Repeat the lines below exactly as written, please, from the line with "Deberdt, Francoise (64, 348)" to the line with "Diehl, Hans-Jürgen (65, 544)", both lines included, and no others.

[Records contained in a dataset]
-=-=-

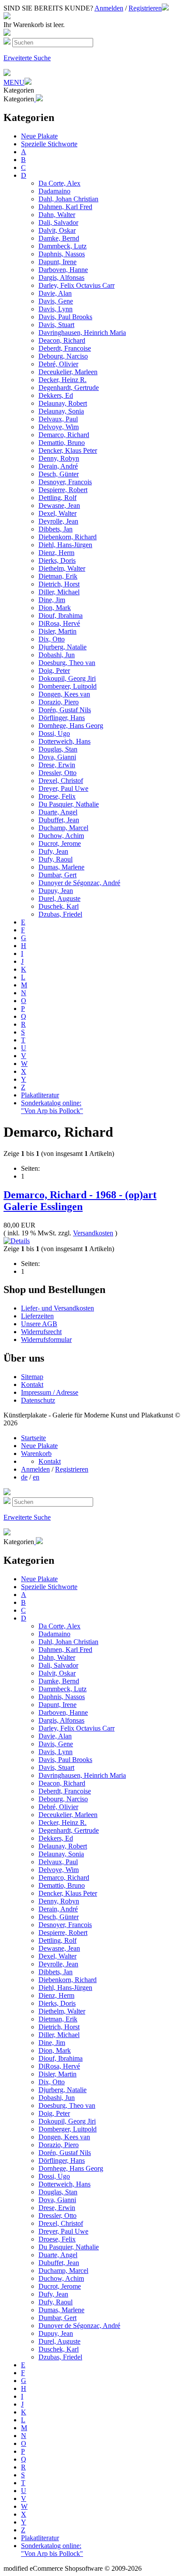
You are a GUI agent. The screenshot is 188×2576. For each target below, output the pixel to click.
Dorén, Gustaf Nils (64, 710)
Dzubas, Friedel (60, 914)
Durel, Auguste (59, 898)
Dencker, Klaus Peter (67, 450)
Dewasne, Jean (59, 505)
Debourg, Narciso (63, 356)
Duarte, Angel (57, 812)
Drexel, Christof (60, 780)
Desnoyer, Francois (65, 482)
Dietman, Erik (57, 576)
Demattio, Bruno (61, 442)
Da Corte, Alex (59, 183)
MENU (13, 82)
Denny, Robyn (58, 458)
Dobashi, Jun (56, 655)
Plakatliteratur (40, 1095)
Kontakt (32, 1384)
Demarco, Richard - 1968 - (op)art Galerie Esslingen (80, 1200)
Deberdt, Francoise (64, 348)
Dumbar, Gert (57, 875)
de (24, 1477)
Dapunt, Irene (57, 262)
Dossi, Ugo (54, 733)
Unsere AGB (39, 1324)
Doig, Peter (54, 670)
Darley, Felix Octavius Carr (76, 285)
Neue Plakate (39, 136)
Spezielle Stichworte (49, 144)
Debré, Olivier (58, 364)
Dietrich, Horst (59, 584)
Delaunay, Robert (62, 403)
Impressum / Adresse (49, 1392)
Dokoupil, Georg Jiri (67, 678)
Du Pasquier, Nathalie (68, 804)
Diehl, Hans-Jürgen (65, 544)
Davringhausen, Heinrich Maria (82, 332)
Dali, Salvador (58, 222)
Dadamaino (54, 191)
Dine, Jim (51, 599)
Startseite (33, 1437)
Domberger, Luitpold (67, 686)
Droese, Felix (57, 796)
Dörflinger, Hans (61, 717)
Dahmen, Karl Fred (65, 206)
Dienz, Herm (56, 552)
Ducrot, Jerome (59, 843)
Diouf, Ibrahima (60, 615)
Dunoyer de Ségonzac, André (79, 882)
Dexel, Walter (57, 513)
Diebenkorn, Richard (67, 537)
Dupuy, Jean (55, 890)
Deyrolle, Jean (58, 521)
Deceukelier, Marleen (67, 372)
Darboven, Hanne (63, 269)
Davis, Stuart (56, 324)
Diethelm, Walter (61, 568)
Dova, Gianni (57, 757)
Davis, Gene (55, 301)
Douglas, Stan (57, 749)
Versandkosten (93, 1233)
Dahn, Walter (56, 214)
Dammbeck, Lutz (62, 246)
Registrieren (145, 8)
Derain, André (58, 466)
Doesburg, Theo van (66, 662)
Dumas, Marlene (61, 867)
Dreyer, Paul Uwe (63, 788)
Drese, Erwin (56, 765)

-=-=-

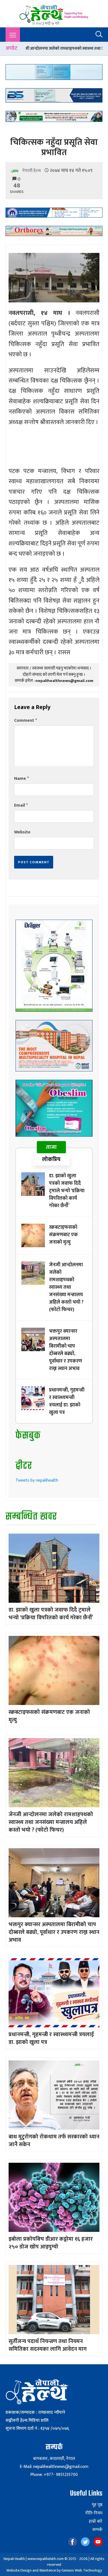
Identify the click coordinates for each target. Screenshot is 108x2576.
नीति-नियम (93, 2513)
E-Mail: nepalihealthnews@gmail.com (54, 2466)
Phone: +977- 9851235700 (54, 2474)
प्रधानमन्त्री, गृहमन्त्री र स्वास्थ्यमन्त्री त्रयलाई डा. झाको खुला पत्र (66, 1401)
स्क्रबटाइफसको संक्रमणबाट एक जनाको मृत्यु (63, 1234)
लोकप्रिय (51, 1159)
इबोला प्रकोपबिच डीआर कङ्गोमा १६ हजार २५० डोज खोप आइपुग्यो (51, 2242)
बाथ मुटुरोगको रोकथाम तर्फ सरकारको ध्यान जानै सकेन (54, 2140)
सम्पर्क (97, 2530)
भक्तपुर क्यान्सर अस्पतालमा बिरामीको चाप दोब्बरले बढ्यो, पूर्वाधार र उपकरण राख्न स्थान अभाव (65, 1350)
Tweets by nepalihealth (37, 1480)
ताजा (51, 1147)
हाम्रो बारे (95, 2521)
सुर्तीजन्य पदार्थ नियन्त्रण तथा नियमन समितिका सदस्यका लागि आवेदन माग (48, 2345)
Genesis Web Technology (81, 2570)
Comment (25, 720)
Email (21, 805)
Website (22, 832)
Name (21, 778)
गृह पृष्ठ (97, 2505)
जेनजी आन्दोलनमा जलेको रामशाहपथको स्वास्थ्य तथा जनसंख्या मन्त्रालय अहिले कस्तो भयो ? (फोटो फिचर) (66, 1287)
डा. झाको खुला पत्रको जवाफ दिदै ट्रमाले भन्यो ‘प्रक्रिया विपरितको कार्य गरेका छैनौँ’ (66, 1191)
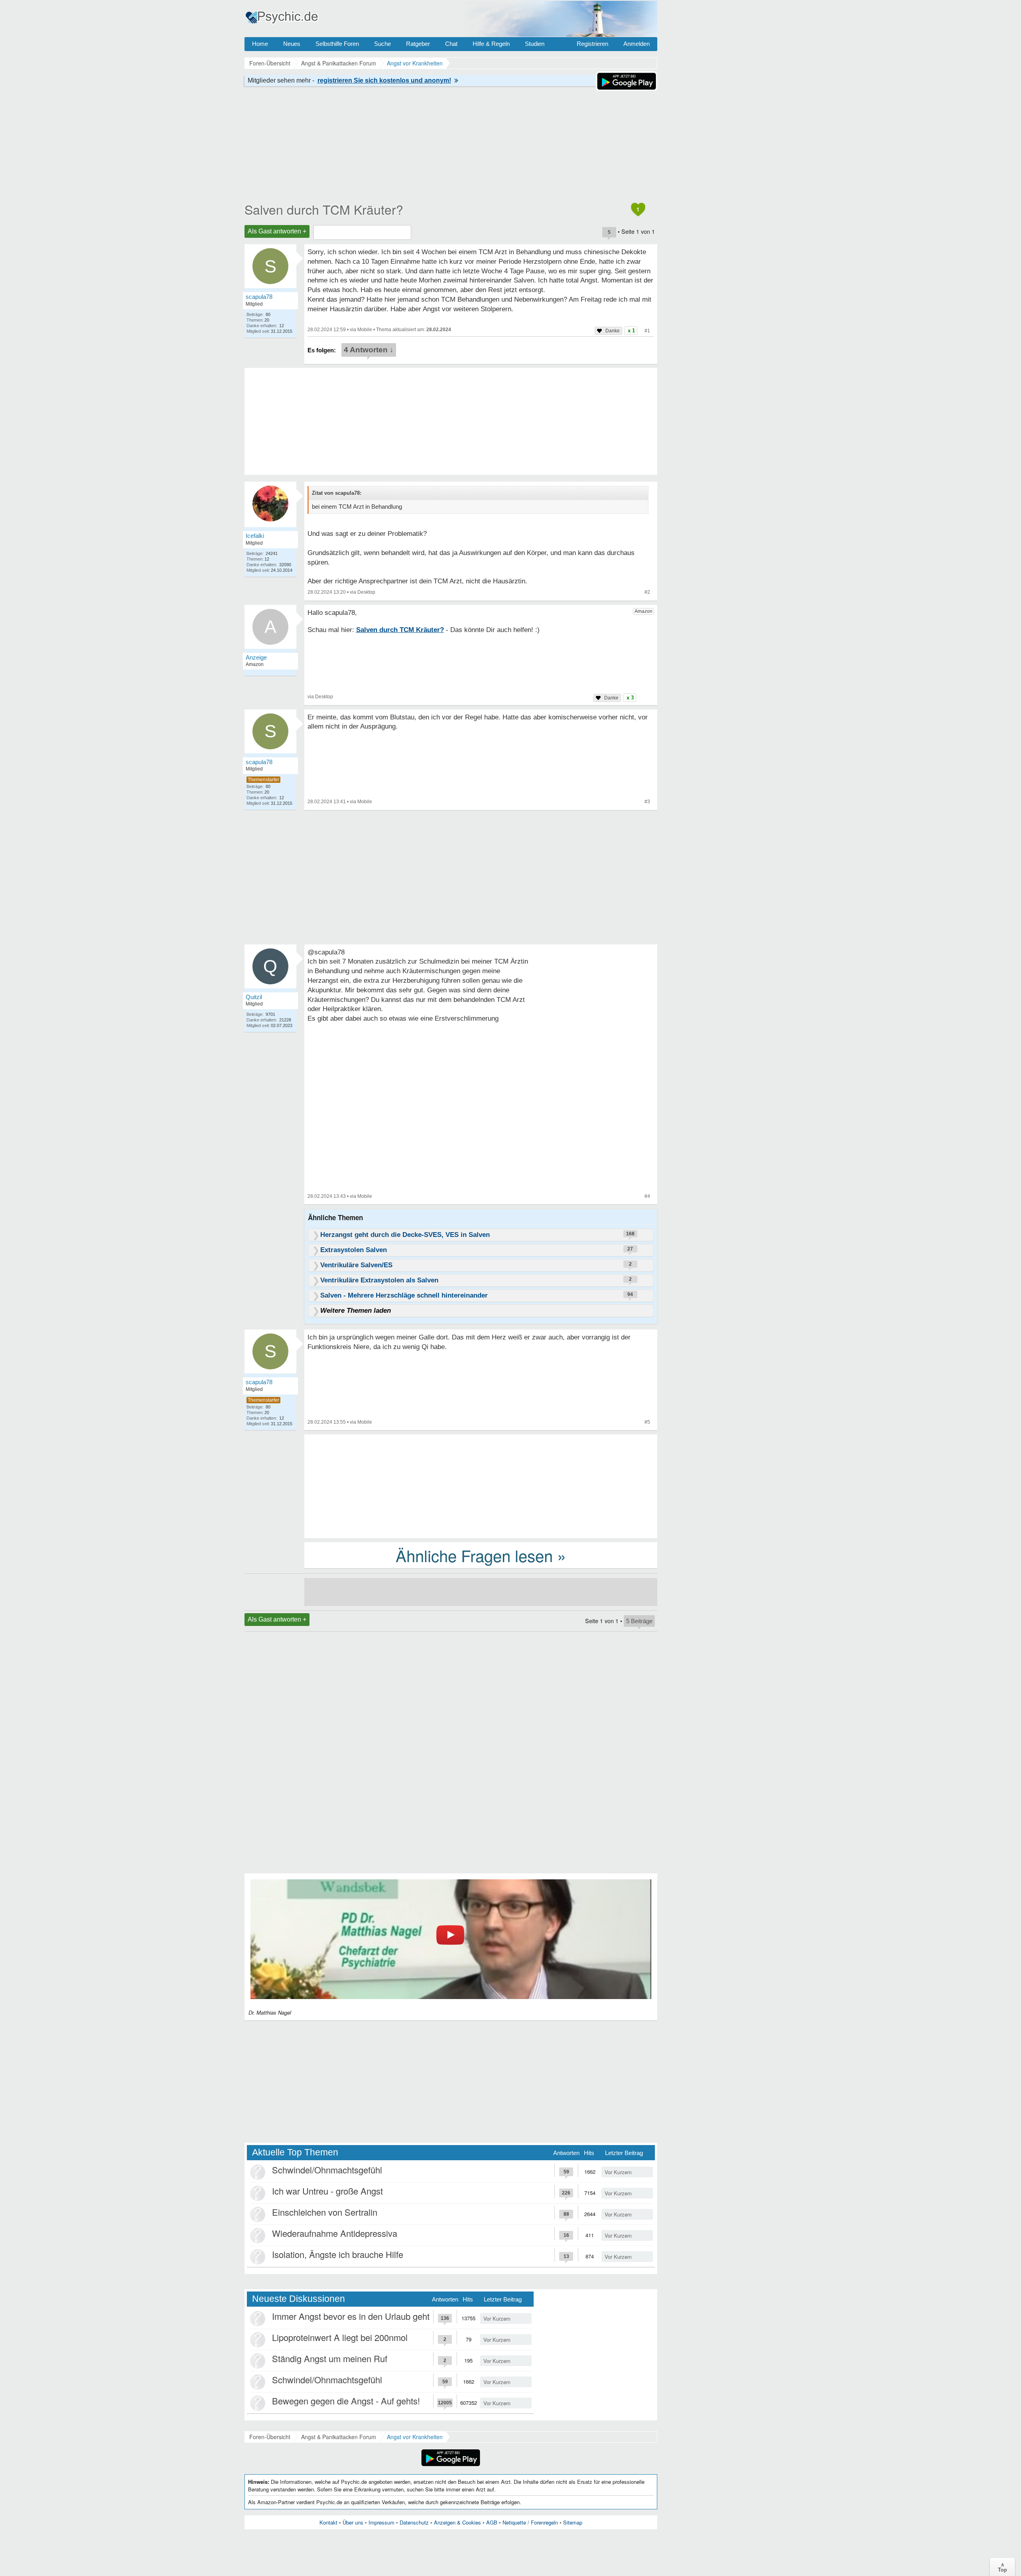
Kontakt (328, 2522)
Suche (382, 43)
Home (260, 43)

-=-=-

Answer section
Deberdt, Francoise (64, 348)
Dumbar, Gert (57, 875)
de (24, 1477)
Dapunt, Irene (57, 262)
Dossi, Ugo (54, 733)
Unsere AGB (39, 1324)
Doig, Peter (54, 670)
Darley, Felix Octavius Carr (76, 285)
Neue Plakate (39, 136)
Spezielle Stichworte (49, 144)
Debré, Olivier (58, 364)
Dietrich, Horst (59, 584)
Delaunay, Robert (62, 403)
Impressum / Adresse (49, 1392)
Dokoupil, Georg Jiri (67, 678)
Du Pasquier, Nathalie (68, 804)
Diehl, Hans-Jürgen (65, 544)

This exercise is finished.